Two Paths to Trading Success

 
There are two very distinctive paths to trading success:

The first path is to study market action in great detail and identify patterns associated with large market moves.  When those set up, the successful trader has seen and charted so many of those examples that they can pounce on the opportunity with large size.  Also because the successful trader has observed so many explosive moves, they are sensitive to when the explosion is *not* occurring and can exit with controlled risk.  For this kind of trader, a key psychological strength is patience.  Much of success lies in not trading until the outstanding opportunity comes along.  Another important psychological strength is aggression.  The very successful trader is not just right, but recognizes when they are right and is able to go for it in size.

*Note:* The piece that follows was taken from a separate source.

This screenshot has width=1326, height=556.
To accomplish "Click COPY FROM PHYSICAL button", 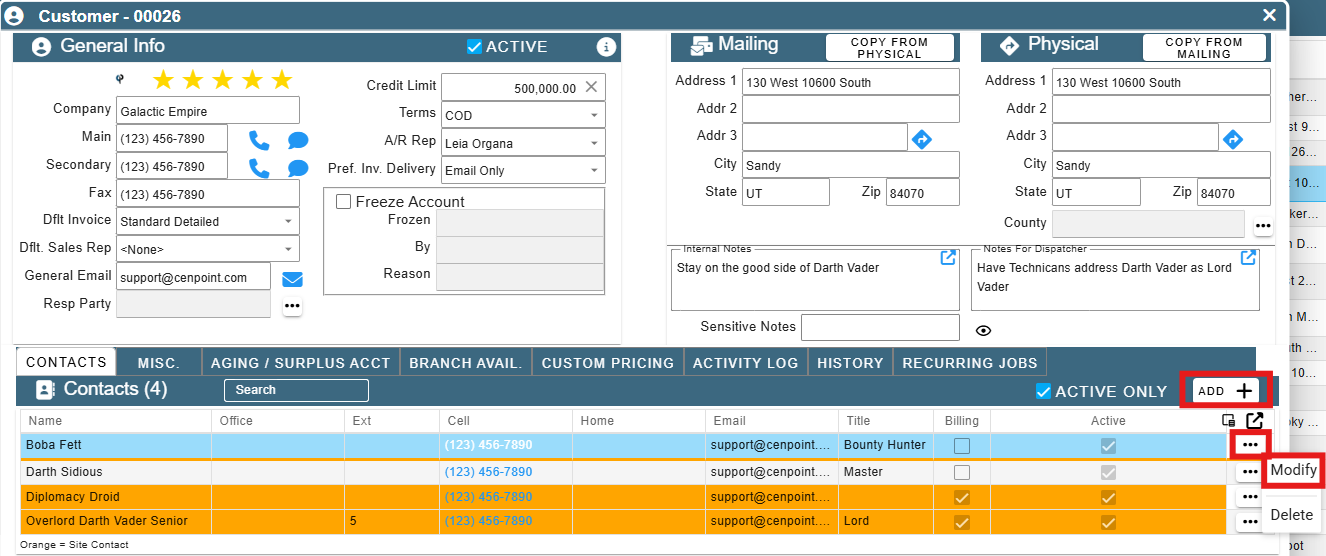I will coord(889,48).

The second path to great market success is to trade broad rather than big.  This is the path of many successful hedge fund managers.  They search and search and research and research and look for opportunities in different markets, in different parts of the world, and in different time frames.  None of the positions are necessarily very large, but the combination of the positions makes for a sizable portfolio.  Because the opportunities are relatively uncorrelated, the trader can make large amounts of money even when some views don't play out.  The broad trader is placing so many bets with edge that consistent returns follow.

Team structures help the first path to success, as a recent video from SMB Capital indicates.  Having multiple eyes on the short-term price action of many stocks and markets increases the odds of finding the truly special opportunities.

Team structures are essential to the second path to success, because team members with different areas of expertise and experience contribute unique ideas to a broad portfolio.

You can win by trading big.  You can win by trading broad.  It's tough to win trading in isolation.